Emma Long, Melodie Roschman and Nathan Scoll, in contrasting but complementary ways, bring us to the contemporary with three different visions of conflict at Christmastime. Long provides us with a definitive account of the much-discussed yet little-examined ‘War on Christmas’, and reveals the way that its various seasonal skirmishes actually reflect key questions about the future of life in America: ‘how to balance the historic dominance of Christianity with a modern understanding of the country’s religious diversity, how to understand the demands of the First Amendment in that context, and what it means to live in a culturally pluralistic society’. Roschman, on the other hand, takes us to ostensibly different Christmas battlefields – namely Nakatomi Plaza and 671 Lincoln Boulevard – but finds in the holiday experiences of John McClane and Kevin McCallister surprisingly resonant themes.
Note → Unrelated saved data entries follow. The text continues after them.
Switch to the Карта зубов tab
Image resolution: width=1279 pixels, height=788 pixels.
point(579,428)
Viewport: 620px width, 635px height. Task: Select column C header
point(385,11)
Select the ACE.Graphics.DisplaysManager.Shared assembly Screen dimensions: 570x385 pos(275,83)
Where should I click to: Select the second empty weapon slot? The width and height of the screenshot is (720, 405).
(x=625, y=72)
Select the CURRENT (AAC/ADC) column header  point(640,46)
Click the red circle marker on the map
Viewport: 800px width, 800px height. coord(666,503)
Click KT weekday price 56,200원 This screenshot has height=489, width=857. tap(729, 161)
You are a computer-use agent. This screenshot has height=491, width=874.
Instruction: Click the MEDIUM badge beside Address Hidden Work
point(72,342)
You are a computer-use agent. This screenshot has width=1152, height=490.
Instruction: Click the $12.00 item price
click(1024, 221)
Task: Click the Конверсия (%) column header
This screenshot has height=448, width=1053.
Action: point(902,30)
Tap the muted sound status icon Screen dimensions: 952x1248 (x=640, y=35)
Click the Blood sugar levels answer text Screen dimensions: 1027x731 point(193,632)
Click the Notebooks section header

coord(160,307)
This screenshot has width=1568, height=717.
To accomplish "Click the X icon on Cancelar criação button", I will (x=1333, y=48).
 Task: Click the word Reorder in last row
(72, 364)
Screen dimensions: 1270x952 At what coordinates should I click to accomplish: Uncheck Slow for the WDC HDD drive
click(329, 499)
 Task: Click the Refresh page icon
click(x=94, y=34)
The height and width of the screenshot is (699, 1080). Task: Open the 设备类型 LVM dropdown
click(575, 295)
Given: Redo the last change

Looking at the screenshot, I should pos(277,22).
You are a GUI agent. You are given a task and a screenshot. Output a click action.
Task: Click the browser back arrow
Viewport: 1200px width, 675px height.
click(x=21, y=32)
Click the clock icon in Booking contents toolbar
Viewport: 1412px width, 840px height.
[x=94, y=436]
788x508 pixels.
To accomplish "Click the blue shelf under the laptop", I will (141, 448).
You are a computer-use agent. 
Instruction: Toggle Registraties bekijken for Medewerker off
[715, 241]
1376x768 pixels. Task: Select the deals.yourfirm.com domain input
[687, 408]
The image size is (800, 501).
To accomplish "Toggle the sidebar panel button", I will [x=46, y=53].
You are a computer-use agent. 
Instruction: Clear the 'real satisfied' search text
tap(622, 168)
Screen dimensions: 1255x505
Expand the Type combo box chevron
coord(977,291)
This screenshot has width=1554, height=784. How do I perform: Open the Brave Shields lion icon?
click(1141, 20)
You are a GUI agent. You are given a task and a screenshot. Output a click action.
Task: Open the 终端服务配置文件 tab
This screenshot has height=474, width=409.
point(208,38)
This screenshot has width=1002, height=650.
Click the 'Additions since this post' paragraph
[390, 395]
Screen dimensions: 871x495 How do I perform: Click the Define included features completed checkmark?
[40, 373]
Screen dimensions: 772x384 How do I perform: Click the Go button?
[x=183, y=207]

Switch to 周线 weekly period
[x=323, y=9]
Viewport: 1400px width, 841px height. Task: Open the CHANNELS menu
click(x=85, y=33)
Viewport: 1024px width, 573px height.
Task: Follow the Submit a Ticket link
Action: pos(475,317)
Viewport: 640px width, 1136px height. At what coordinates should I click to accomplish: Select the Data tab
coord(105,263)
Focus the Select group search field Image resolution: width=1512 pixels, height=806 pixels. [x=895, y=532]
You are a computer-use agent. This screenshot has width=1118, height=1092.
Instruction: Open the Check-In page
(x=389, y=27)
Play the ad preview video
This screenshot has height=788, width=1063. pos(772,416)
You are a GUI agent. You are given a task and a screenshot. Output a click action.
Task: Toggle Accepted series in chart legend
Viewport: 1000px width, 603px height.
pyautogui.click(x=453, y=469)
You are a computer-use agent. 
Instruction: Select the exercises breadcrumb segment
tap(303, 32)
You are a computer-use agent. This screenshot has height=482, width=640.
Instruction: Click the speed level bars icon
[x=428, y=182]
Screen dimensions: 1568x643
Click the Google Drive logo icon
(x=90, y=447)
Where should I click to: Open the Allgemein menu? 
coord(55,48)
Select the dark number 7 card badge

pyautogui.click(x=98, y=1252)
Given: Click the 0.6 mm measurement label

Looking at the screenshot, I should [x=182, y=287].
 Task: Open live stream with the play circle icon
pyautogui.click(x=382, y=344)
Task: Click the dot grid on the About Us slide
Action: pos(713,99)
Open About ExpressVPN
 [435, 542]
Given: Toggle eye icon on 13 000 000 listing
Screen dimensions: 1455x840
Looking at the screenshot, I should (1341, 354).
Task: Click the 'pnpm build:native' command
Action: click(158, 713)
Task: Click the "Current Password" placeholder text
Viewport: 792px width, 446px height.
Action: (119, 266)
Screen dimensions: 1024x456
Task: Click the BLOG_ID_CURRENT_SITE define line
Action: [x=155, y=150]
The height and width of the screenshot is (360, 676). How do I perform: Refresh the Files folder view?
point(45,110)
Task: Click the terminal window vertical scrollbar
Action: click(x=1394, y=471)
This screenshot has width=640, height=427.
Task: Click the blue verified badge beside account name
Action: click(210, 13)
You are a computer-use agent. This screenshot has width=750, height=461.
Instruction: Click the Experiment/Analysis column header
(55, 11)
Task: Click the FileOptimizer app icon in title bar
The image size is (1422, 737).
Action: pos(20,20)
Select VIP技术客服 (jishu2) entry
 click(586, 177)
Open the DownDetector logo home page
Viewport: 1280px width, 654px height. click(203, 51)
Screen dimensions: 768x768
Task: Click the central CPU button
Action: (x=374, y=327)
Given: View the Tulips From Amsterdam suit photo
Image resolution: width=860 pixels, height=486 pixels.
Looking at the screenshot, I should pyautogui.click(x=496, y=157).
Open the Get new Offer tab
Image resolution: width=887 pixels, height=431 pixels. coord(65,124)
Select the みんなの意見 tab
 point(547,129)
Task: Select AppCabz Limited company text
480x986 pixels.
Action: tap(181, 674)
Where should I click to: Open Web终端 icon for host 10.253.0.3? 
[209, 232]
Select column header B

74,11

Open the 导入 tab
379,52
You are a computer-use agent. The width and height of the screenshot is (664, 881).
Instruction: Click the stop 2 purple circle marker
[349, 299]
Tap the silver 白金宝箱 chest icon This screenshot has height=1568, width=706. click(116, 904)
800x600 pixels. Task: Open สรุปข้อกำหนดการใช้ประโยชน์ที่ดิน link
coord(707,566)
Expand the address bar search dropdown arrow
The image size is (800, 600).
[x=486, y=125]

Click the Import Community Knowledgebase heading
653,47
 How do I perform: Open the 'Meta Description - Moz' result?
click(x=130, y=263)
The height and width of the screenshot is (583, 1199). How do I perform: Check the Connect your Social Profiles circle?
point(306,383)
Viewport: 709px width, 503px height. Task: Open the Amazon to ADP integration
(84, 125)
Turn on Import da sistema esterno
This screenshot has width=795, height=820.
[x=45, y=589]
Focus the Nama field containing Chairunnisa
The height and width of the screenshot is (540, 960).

As Roschman argues, Die Hard (1988) and Home Alone (1990) prove to be startlingly similar ‘narratives of redemptive violence’, which demonstrate ‘anxieties about a rapidly changing society’: ‘Both films portray families ruptured by maternal neglect that are restored by their independent, masculine protagonists’ defence of Christmas and the family’. Scoll, on the other hand, attempts to give us a conclusive answer to the question that regularly generates conflict on social media at Christmas time: is Die Hard a Christmas movie? In a multi-layered account of the film’s generic, semantic and syntactic qualities, which raises bigger questions about the meaning of seasonal viewing, Scoll finds in the affirmative – but readers should feel free to continue that debate, whether at the Christmas dinner table or perhaps at their anti-Christmas party.

December 2023 is an auspicious moment to be launching this special issue, since (on December 23rd, to be precise) it is also the 200th anniversary of Clement Clarke Moore’s “Account of a Visit from St. Nicholas”, better known by its first line: “‘Twas the Night Before Christmas.” If we take the publication of that poem as an approximate benchmark for the inauguration of a recognisably modern Christmas culture, give or take a couple of decades, that means we have two neglected centuries of seasonal celebration to explore. As Irving Berlin himself put it, “Christmas has woven a pattern in my life” – and, as these articles make clear, it has also woven a powerful but hitherto disregarded pattern that runs right through American culture and beyond (Rosen Citation2002, 27). Taken together, I hope this issue points the way forward for a new realisation of the potential of Christmas studies.

Disclosure statement

No potential conflict of interest was reported by the author.

Additional information

Notes on contributors

Thomas Ruys Smith

Thomas Ruys Smith is Professor of American Literature and Culture at the University of East Anglia. He has published a wide variety of books and articles on a range of subjects related to nineteenth century popular culture, including Christmas Past: An Anthology of Seasonal Stories from Nineteenth-Century America (Louisiana State University Press, 2021) and The Last Gift: The Christmas Stories of Mary E. Wilkins Freeman (LSUP, 2023).